Textauszug:
◇ ◇ ◇ ◇

Ausgerechnet eine Konferenz am Wannsee sagt dem Antisemitismus in Kunst und Kultur den Kampf an. Was hat der deutsche Kulturbetrieb damit zu tun? Ein Kommentar.

Besucher der Documenta Fifteen sitzen auf den Stufen des Fridericianums in Kassel.
Besucher der Documenta Fifteen sitzen auf den Stufen des Fridericianums in Kassel.Uwe Zucchi/dpa

Ein warmer Donnerstagmorgen am Wannsee. Genauer, an jenem Ort, an dem sich am 20. Januar 1942 führende Nazis trafen, um den Mord an über sechs Millionen Juden zu planen. Ein Ort unter Vorzeichen also. Hierher, in die Gedenk- und Bildungsstätte, haben die Amadeu-Antonio-Stiftung, das American Jewish Committee Berlin und der Zentralrat der Juden in Deutschland eingeladen, um unter der Frage „Von der Kunstfreiheit gedeckt?“ das zu diskutieren, was den deutschen Kunst- und Kulturbetrieb seit Jahren erzittern lässt: Antisemitismus.

◇ ◇ ◇ ◇

Bereitgestellte Daten:
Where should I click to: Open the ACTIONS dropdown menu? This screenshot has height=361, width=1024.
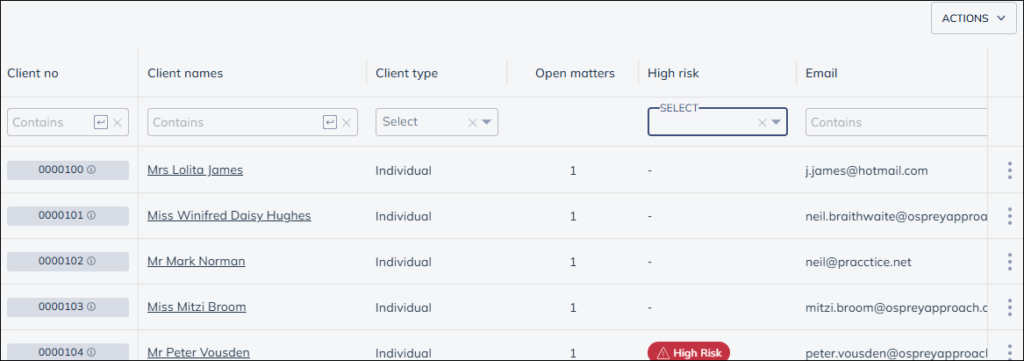point(973,18)
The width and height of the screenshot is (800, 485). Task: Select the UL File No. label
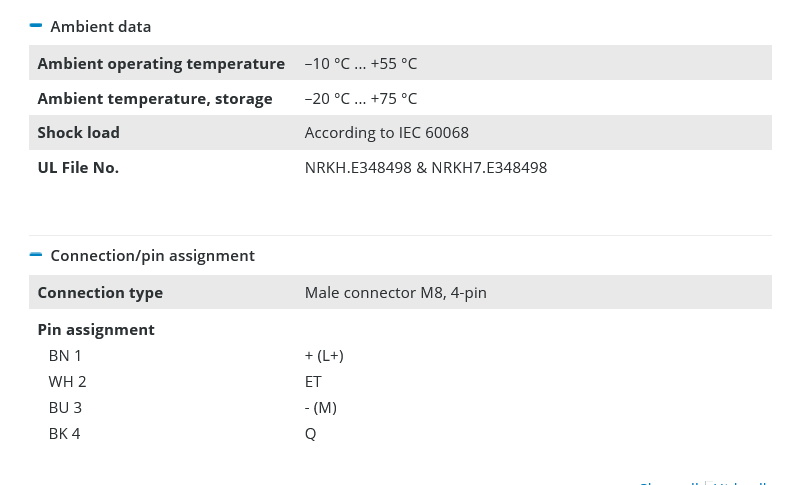point(78,168)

◇ ◇ ◇ ◇

Aufgaben:
1 – Welche Einrichtungen haben laut dem Kommentar zur Antisemitismus-Konferenz am Wannsee in die Gedenk- und Bildungsstätte eingeladen?
2 – Nimm den Kommentar zur Antisemitismus-Konferenz am Wannsee wieder auf und schreibe ihn nach seinem letzten Satz weiter.

Lösungen:
1 – Die Amadeu-Antonio-Stiftung, das American Jewish Committee Berlin und der Zentralrat der Juden in Deutschland.

2 –
Gesäumt von gestutzten Zierbüschen, herrschaftlichen Treppen und Sockelskulpturen steht das zum See hin geöffnete Konferenzzelt. Der Wind zieht durch, auf dem See die Segler. Mit der Geschichte vor Augen, unangenehm idyllisch – in Deutschland liegen Schönheit und Schrecken nah beieinander.

Das Schreckgespenst Antisemitismus ist real

Anders als im namensgebenden Song von Danger Dan „Das ist alles von der Kunstfreiheit gedeckt“ wird am Wannsee nicht im seichten Gewässer schnell zu bestimmender Feinde wie Alexander Gauland gefischt, sondern in bedeutend trüberen Untiefen geangelt. Im Zentrum steht das juste milieu des deutschen Kulturbetriebes.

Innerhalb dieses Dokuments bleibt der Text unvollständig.